The relationship between the General Motors Design Group and the Ringling College Collaboratory continues to flourish as the Speed Forms Project enters its third consecutive year. Developed by GM’s visionary Detroit Design Center for creative talent discovery and acquisition, Ringling students from all disciplines apply to the Speed Forms Collaboratory class taught by Illustration faculty member Octavio Perez, a Ringling graduate.

Perez and GM master designers mentor students as they proceed through the ideation process creating their ‘speed form’—a one-fifth scale physical model of a car that includes the general shape without details like the grille and wheels.

The program centers on car design, sculpture, graphics, rendering and animation with the goal of highlighting the best Ringling College student talent across multiple disciplines and the potential to join the GM design team full time in the future.

And the program is succeeding. In 2015, the first year of the Speed Forms Project, GM hired two graduating Ringling seniors full-time. The 2016 class upped the bar, with GM making full time job offers to the five graduating seniors in the class of twelve, and four taking the jobs and starting their careers at General Motors Detroit Design Center. The Speed Form class of 2017 is comprised of 15 juniors and seniors and they are coming into it with high expectations—from them and of them.

Creative vision, work and quality from the Speed Form class is at such a level that all seniors who successfully complete the class are invited to interview for full time design positions at GM.

According to Perez, “Pretty much anyone can take this class. It’s helpful to have experience in sketching, sculpting or in creating stuff with your hands, but it’s not necessary. There’s a big learning curve for everyone in the program because we span many disciplines, from visualization to sketching to 3D computer modeling to sculpting, documenting and presenting the final work product. It’s really quite stressful with a lot of pressure, but by the time our students are done they have acquired an overarching competency in taking a project from start-to-finish, with GM serving as their client demanding top-quality creative and as their mentor guiding them to success.”

The Speed Form Project begins with students developing storyboards to outline their speed form design proposal. GM mentors work directly with students by reviewing, critiquing and providing ongoing input to student concepts. Using their mentor feedback, students then create a digitally-sculpted 3D model of their concept using ZBrush. This provides hands-on experience learning about the principles of line, form, proportion and scale in relation to vehicle design directly from GM designers. Students then sculpt one-fifth scale clay physical models from their digital speed form designs and present their concepts to the GM Detroit Design Center team, explaining their design step-by-step from inception through the creative process to final physical model.
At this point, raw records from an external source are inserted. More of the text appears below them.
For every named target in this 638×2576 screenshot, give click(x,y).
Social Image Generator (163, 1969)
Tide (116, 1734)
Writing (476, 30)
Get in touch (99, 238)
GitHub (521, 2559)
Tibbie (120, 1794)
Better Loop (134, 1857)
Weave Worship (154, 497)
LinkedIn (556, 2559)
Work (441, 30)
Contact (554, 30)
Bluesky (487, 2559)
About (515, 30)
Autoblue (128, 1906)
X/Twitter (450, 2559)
At the 2015 Speed Form final project presentations, GM Creative Sculptor Kyle Robie stated that “this Speed Form Project collaboration represents new learning on both sides—an exchange of processes through a non-traditional approach—and educates people about a part of the automotive world that most don’t even know exists.”
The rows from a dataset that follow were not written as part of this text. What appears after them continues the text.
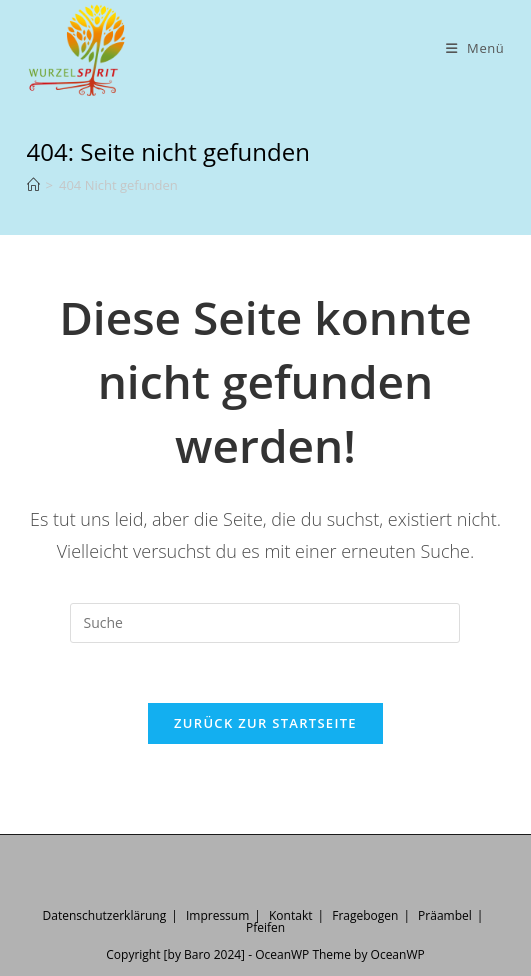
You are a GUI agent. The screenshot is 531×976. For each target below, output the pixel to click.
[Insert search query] (265, 623)
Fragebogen (365, 915)
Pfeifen (265, 927)
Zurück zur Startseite (265, 723)
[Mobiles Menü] (475, 48)
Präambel (445, 915)
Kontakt (290, 915)
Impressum (217, 915)
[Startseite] (33, 185)
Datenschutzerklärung (105, 915)
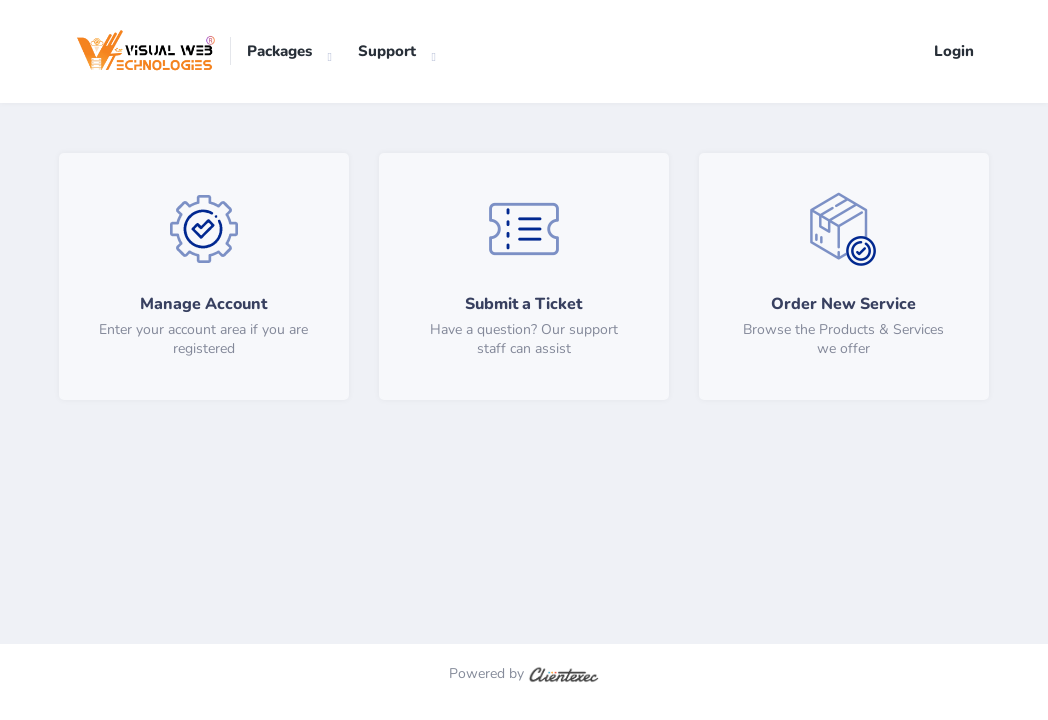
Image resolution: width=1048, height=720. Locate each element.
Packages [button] (279, 51)
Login (954, 51)
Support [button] (387, 51)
“Having Ringling students work side-by-side with the design visionaries at GM has been an amazing opportunity for our students and for Ringling overall,” says Ringling College Associate Vice President for Collaborative Services Cynthia Gravino. “Every year the quality of the work and experience has improved, and this year’s incoming Speed Form students know they are in for a challenge. They expect to raise the bar, and hopefully, they may have a job offer after they have done so.”
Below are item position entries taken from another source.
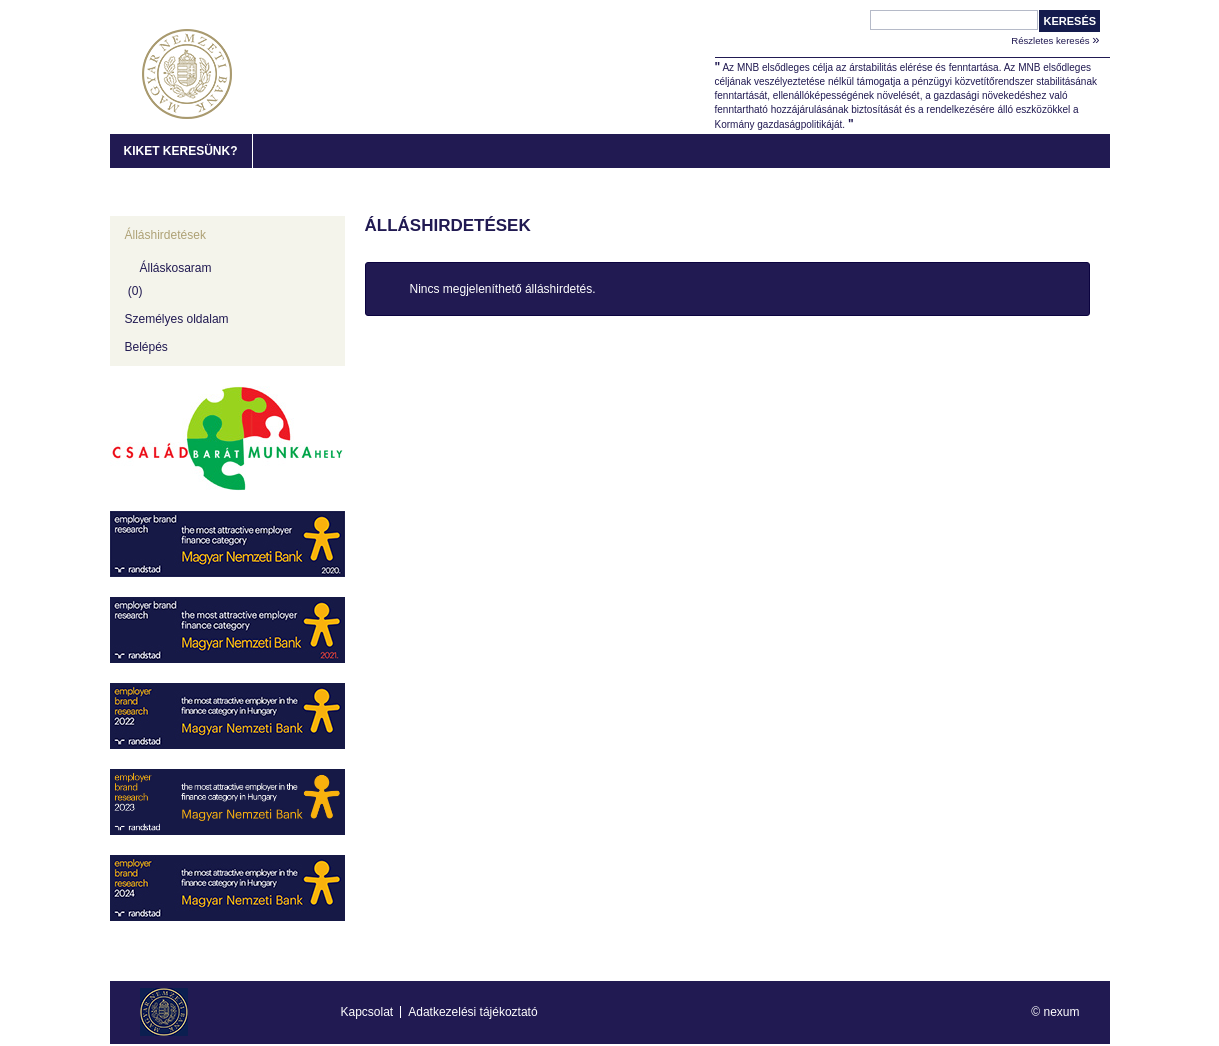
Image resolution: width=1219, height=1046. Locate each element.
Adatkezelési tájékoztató (472, 1012)
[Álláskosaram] (227, 277)
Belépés (146, 347)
Creative vision, work and quality from the Speed Form class is at such a level that all seniors who successfully complete the class are invited to interview for full-time design positions at GM, and students that are not seniors are granted the opportunity to interview with the company upon graduation.

GM’s iconic Detroit Design Center is responsible for changing the history of automotive design, from the 1957 Chevy Bel Air to the 1963 Corvette Stingray, the 2002 Cadillac CTS to the 2011 Chevy Volt. Now Ringling students and graduates are working with the brand to shape the industry’s future in a very real way.